Zu C&R: Ich habe nicht nur so *hust* geschrieben

Zu Abknüppeln:
Kommt auf das Selbe raus.
Hege ist ein "vernünftiger Grund", somit muss ich den Fisch nicht verwerten (Verwertung kann eh keiner überprüfen).

Das ganze ist im Grunde schwachsinnig.
Man hat hier nur das Tierschutzgesetz im Auge. Schutz des Einzelnen.
Die Ökologie hinter diese Sache wird komplett ausgeblendet.

Und da kommt dann auch der Blödsinn mit dem Entnahmefenster ins Spiel.
Die Deutschen machen es immer und immer wieder kompliziert. Gesetze, Verordnungen ..Bevormundung...statt auf den gesunden Menschenverstand zu setzen. 
Nein, der Deutsche ist doof.


----------



## Franz_16 (17. Dezember 2014)

*AW: DAFV und DSAV: Nachfrage zum Fisch des Jahres - Der Huchen*



> Man hat hier nur das Tierschutzgesetz im Auge. Schutz des Einzelnen.
> Die Ökologie hinter diese Sache wird komplett ausgeblendet.
> 
> Und da kommt dann auch der Blödsinn mit dem Entnahmefenster ins Spiel.
> ...



Und da sind wir dann wieder beim Kern der Sache bzgl. der Schweiz angelangt. 

Die haben in 2 Punkten wesentlich umgedacht und jeweils einen Schritt in die richtige Richtung gemacht. 

1. Der Schutz des Einzelnen (Tierschutz) ist nicht so wichtig wie der Schutz der Art, des Lebensraums usw. (Naturschutz). 

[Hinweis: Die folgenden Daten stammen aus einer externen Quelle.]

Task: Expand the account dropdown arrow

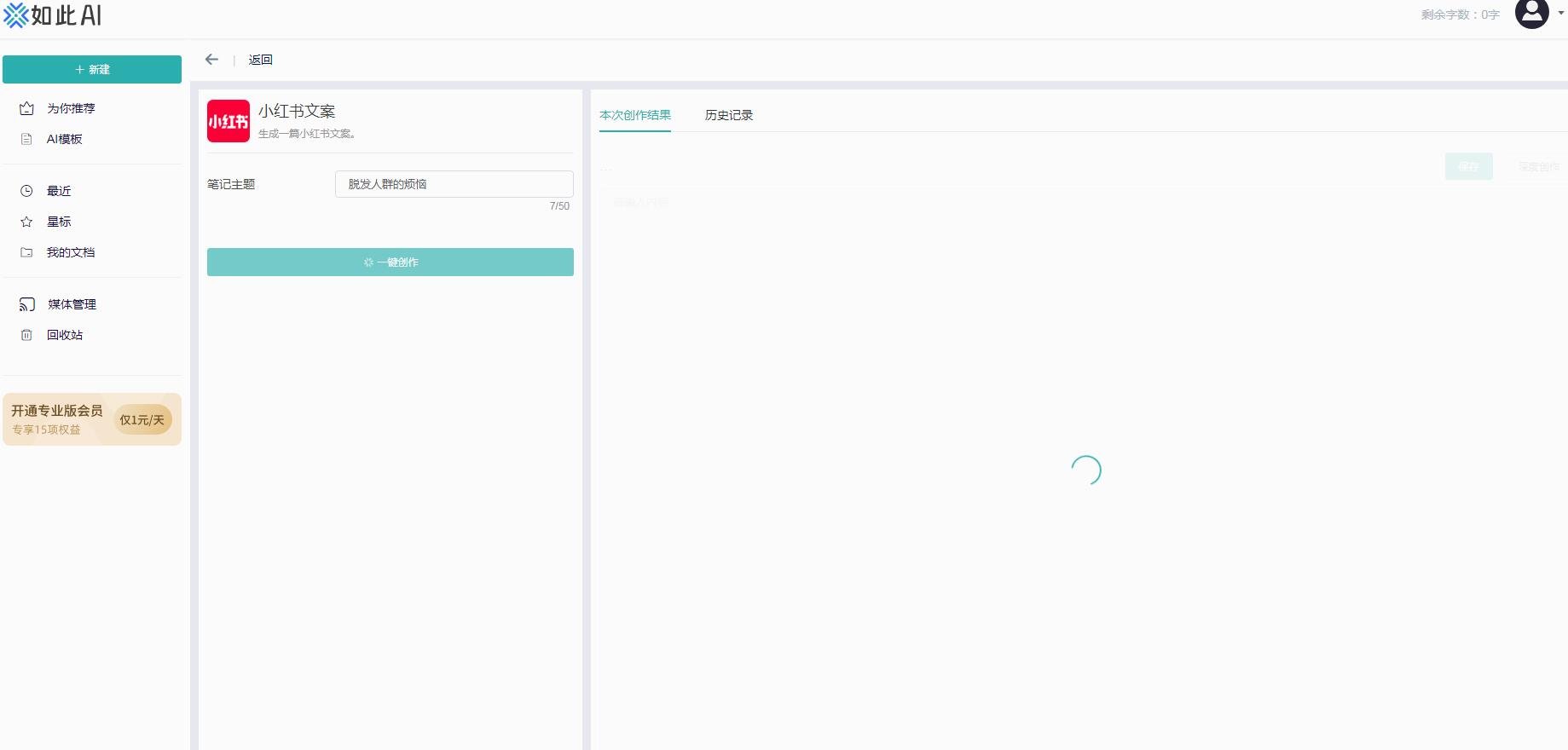Action: (x=1561, y=14)
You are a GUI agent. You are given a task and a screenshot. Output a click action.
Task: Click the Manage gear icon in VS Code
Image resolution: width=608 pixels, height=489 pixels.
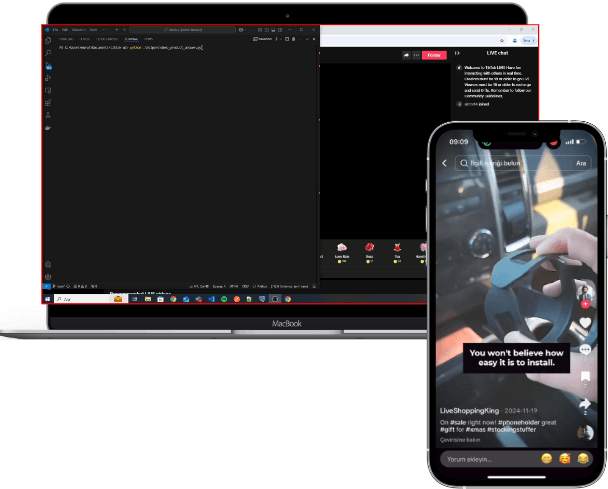click(48, 276)
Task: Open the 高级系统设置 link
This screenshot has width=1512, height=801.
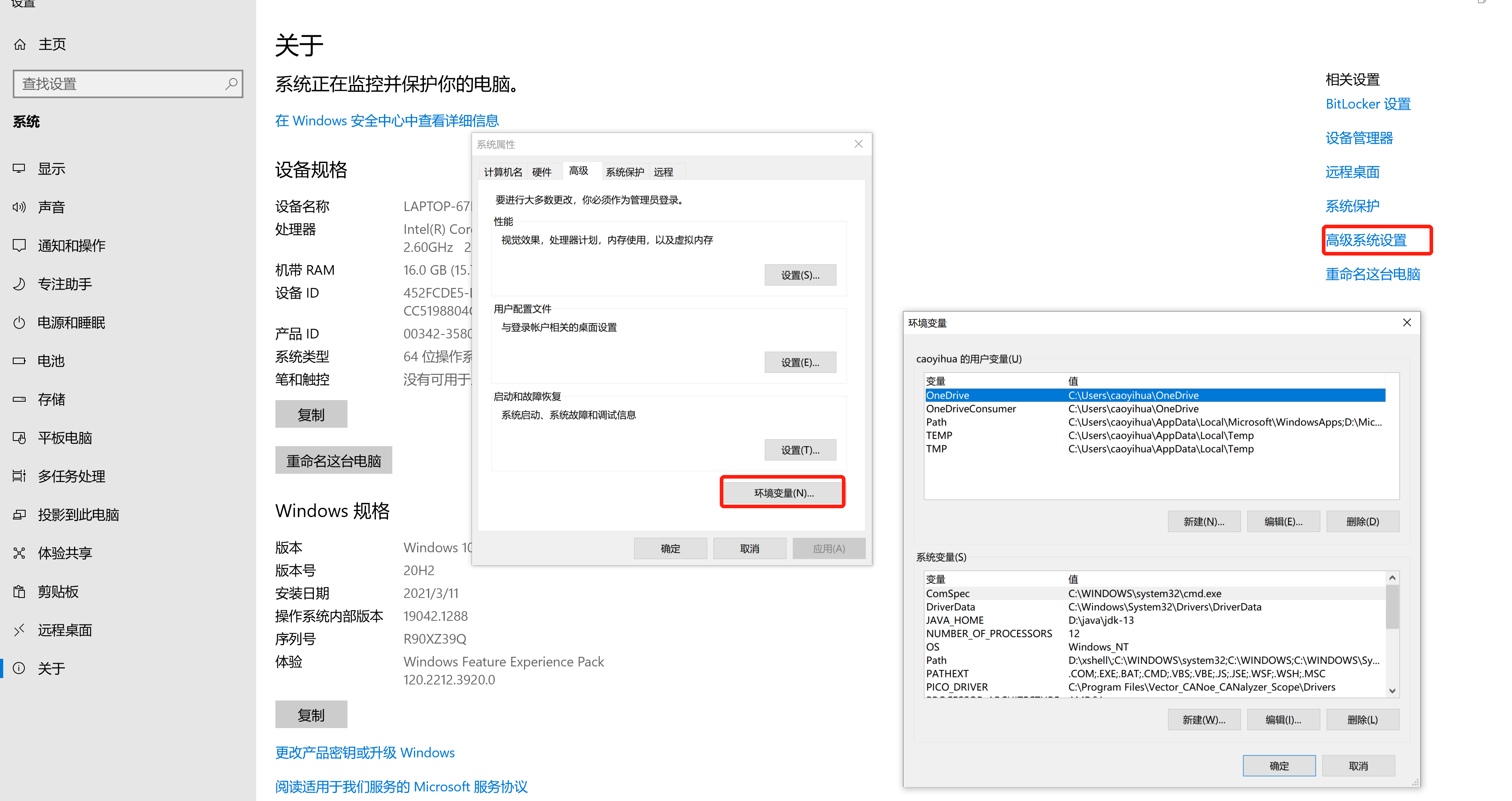Action: (1366, 240)
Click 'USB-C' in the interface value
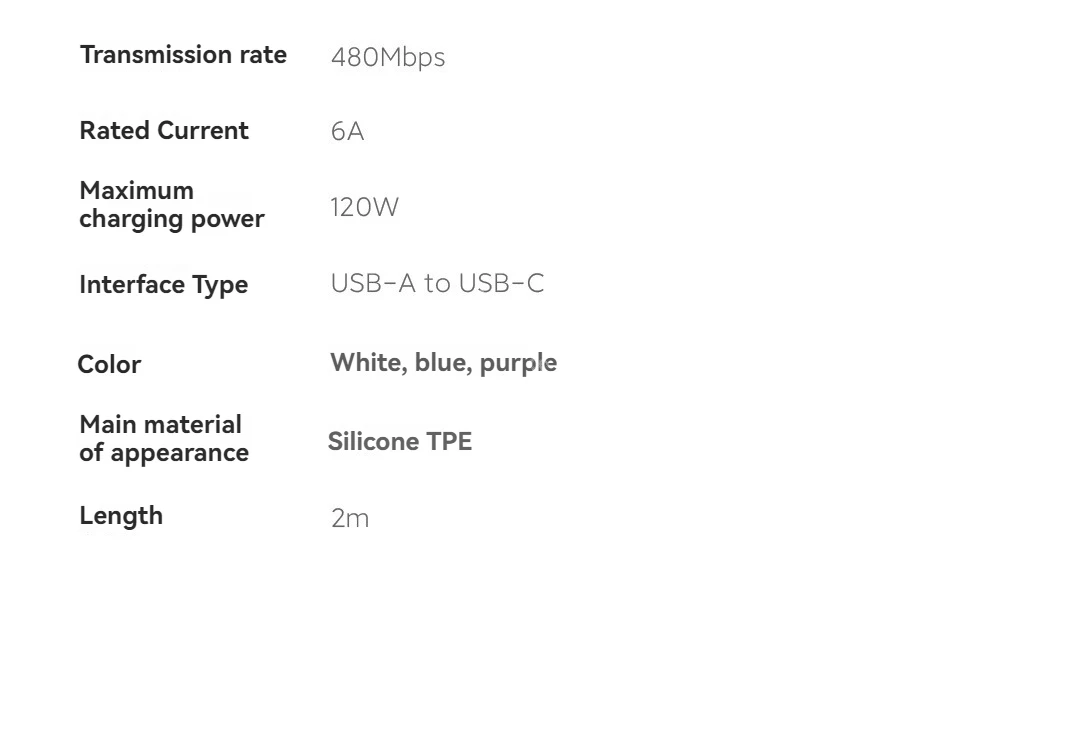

2. Man hat einen Teil der Entscheidungsgewalt wieder an den Angler zurückübertragen und die generelle Entnahmepflicht als das erkannt was sie tatsächlich ist: Praxisferner Unsinn, und nix anderes.


----------



## Thomas9904 (17. Dezember 2014)

*AW: DAFV und DSAV: Nachfrage zum Fisch des Jahres - Der Huchen*

So ischs, Franz!!!


----------



## Hezaru (17. Dezember 2014)

*AW: DAFV und DSAV: Nachfrage zum Fisch des Jahres - Der Huchen*

Wie viele und Franz schon schrieben, Problem ist das dem gemeinen Angler Null Hirn zugebilligt wird (Manche habens vielleicht wirklich nicht, andere Geschichte).
Mal ein anderes Beispiel als Huchen.
Bei uns (Verein) sind 2013 3 Äschen in einem Bächlein entnommen worden. Ganz seltener Fisch bei uns der sich nur in Flüssen (Bächen) halten kann der durch Städte fliesst die die Kormorane meiden. Bachforellen auf unseren Strecken warens über Tausend. Die Äschen sind angeblich ein alter Stamm des Gewässers.
Schonmass Bayern und bei uns ist 35cm.
Jeder Angler bei uns im Verein weiss wie selten die sind und das die Logig es gebietet sie zurückzusetzen.
Logisch, Sinnvoll etz...
Problem ist einfach das in D. alles bis ins kleinste geregelt sein muss.
Aber es ist falsch.Nichtmal in einem Bundesland (Bayern) ist ein Schonmass überall richtig.
Nächstes Beispiel Rutte:
Schonmass 30cm,  haben sie im Bodensee nach 3-4Jahren, bei uns teilweise mit einem Jahr vom Schlupf an.
Kurz gesagt, meiner Meinung nach müsste viel mehr Vertrauen und Kompetenz in die Hände der Bewirtschafter (Vereine) und auch Angler gelegt werden.
Das währe eine primäre Verbandsaufgabe.
Nochmal kurz gesagt, ein Schonmass oder eine Schonzeit kann niemals für ein ganzes BL, nicht mal für einen Regierungsbezirk richtig sein. Man müsste hier den Anglern einen Spielraum offen halten.
Aber dafür haben wir ja Verbände, die ständig für den Erhalt und die Verbesserung unserer Rechte kämpfen|supergri|supergri


----------



## HoodstarM (17. Dezember 2014)

*AW: DAFV und DSAV: Nachfrage zum Fisch des Jahres - Der Huchen*

Dafür sind andere Gesetze in der Schweiz sehr streng was das Angelrecht angeht.
Man darf nur Haken oder Wiederhaken benutzen.
Sie sind sehr streng was die Beköderung des Hakens angeht, z.B. wurden schon Angler verklagt die am Zürichsee mit lebendigen Regenwürmern geangelt haben.
Am Bodensee ist ein Kiemenschnitt auf der Schweizer Seite ein muss, obwohl ein Herzstich alle mal ausreicht.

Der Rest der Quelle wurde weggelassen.